“Risky, if you’ll permit me to say so, Your Majesty,” Clareyk observed.

  “Agreed. But if you can pull it off, the return could be decisive.”

  “I can see that. At the same time, Your Majesty, I trust you’ll forgive me for saying that if I’m about to try something risky, I’d really prefer for you to be somewhere else while I do it.”

  “Everyone seems to keep saying that to me,” Cayleb replied with a tight grin. “And, usually, I can talk myself into going along with them. But this time, I think not, Brigadier. I’m asking you and your men to run a greater risk than we’d discussed earlier. I’m not going to do that while I sit somewhere in the rear.”

  “Your Majesty, my entire brigade is worth far less to Charis than you are,” Clareyk said bluntly. “With all due respect, I must respectfully decline to unnecessarily endanger your person in a situation like the one we’re discussing.”

  “Brigadier—” Cayleb began sharply, then made himself bite off his sentence. His jaw clamped for a moment, and then he inhaled sharply.

  “You really intend to be stubborn about this, don’t you?”

  “Your Majesty, I’m sorry, but I do.” Clareyk faced his monarch squarely. “It’s your prerogative to relieve me of my command, if you so choose. But the Empire literally cannot spare you at this time. You know that as well as I do. If you want me to bait a trap for Earl Windshare, I’ll do that. But I won’t risk your life on the possibility that Windshare might get lucky.”

  Cayleb half-glared at Clareyk, but the brigadier didn’t flinch. Then his eyes flickered sideways to Merlin for a third time.

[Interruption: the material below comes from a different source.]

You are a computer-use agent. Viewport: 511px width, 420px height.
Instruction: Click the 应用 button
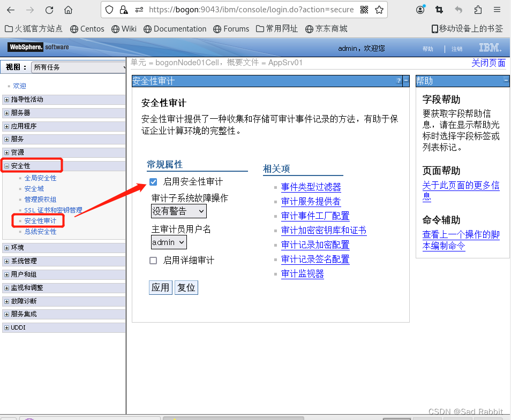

  “Very well, Brigadier,” the emperor said after a long, simmering moment. “You win. And you’re wrong about my prerogative to relieve you.” He showed his teeth. “I’d get away with it about as long as it took for the Empress to find out what you’d done to piss me off.”

  “I’ll admit that that thought did occur to me, Your Majesty.”

  “I’m sure it did. However, if I allow you to chase me back to the rear, I’d at least like to leave . . . call it a personal representative behind. Someone who can report to me in person as soon as whatever happens happens.”

  “May I assume you have someone in mind for that duty, Your Majesty?”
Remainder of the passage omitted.